Document section:
It is almost an automatic response for the human mind, presented with time-series data such as controller strip charts, to seek features in those data, mentally label them as “events,” and seek correlations in time against other timelines. However, the human mind is not only highly capable, it is all too often fallible. It will favor connections with short time lags and events of the same shape, size, and duration, paying little attention to the influence on shape of variable scaling. It will also tend to associate variables for which it has a preconceived notion that relationships exist while failing to assess the statistical validity of the labeling process. The mind’s eye can be persuaded easily by superposition and purposeful or even spurious alignment of individual tags’ time traces. Such visual tricks help to find supporting evidence for a pattern. The real challenge is development of an automated, comprehensive, dispassionate, independent, statistically valid process. If all these objectives can be met, then many types of oilfield evaluations can be carried out using an event-based analysis.

Required task: Continue the passage on event-based analysis of time-series data from the point where it stops.

Collected data:
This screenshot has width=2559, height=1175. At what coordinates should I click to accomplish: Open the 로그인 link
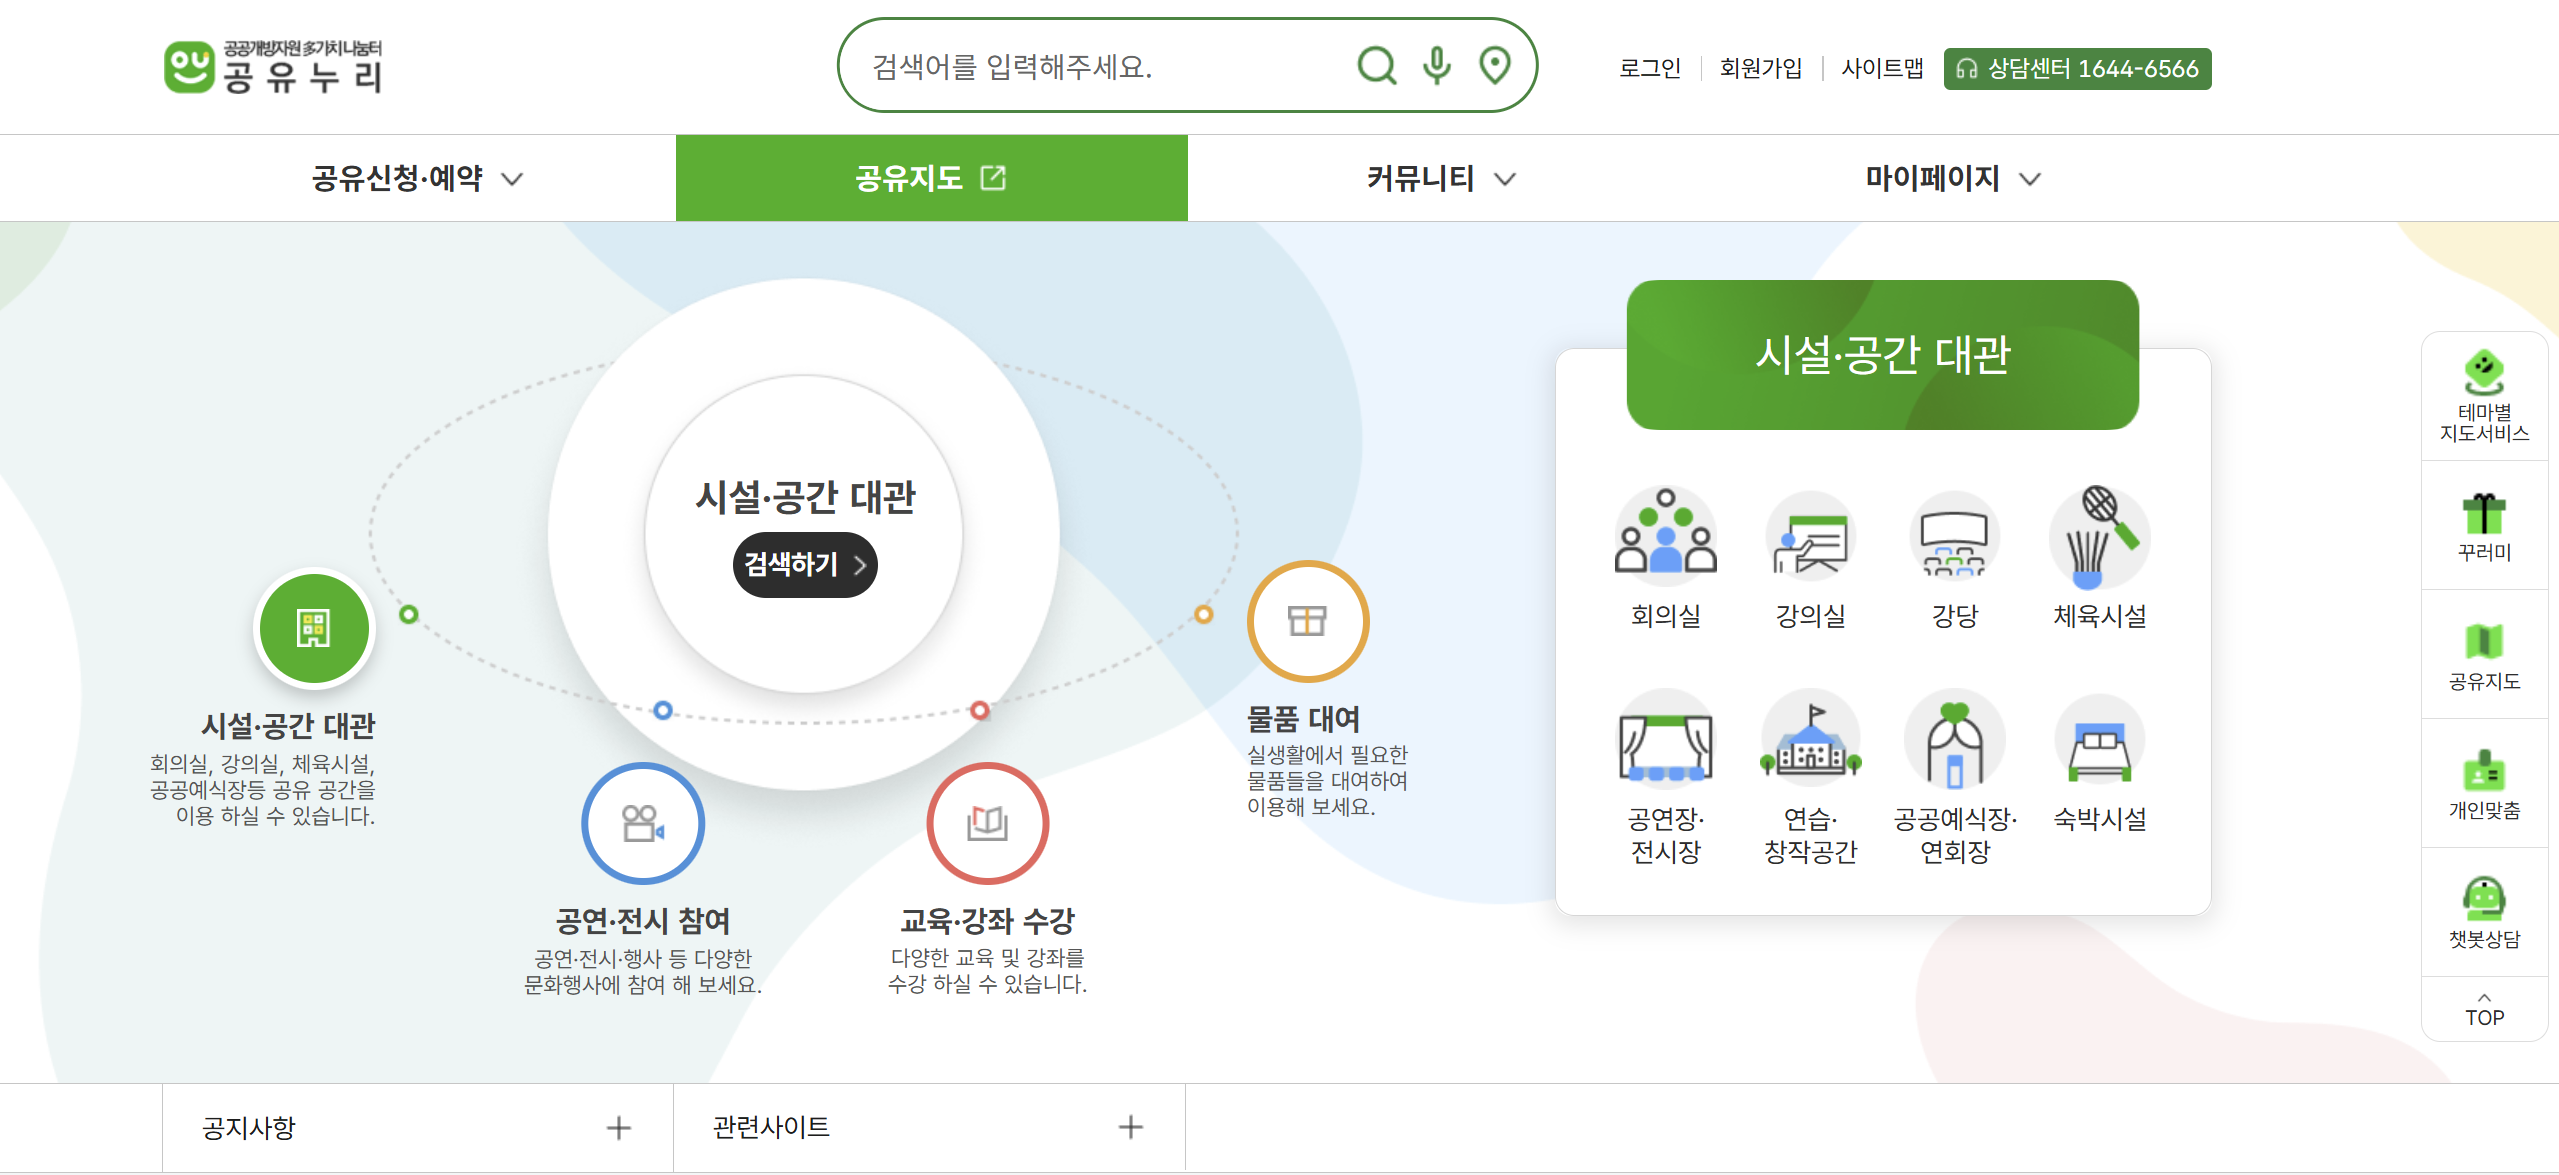pyautogui.click(x=1650, y=67)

Exercise output:
The Event-Based Approach

A Brief Description. For an asset that is being studied, one must first choose the producer and injector wells to include in the study. These will be wells that are sufficiently well instrumented to provide a time-series data stream expected to contain events that are discernible from the unavoidable sources of measurement noise. Next, one will choose a time period to be the focus of the analysis. Recent data are more likely to be most instructive in regard to what is likely to happen next, but better-quality periods of data may exist. Then, one must choose the well attribute that will be used as the variable that will indicate the occurrence of an event. Typically, the choice will be an allocated (or possibly measured) flow, an aspect of production such as water cut or gas/oil ratio, or a direct intensive measurement such as a pressure or even a temperature. Similarly, injector wells will have some (typically) corresponding attribute, such as injection rate or some pressure.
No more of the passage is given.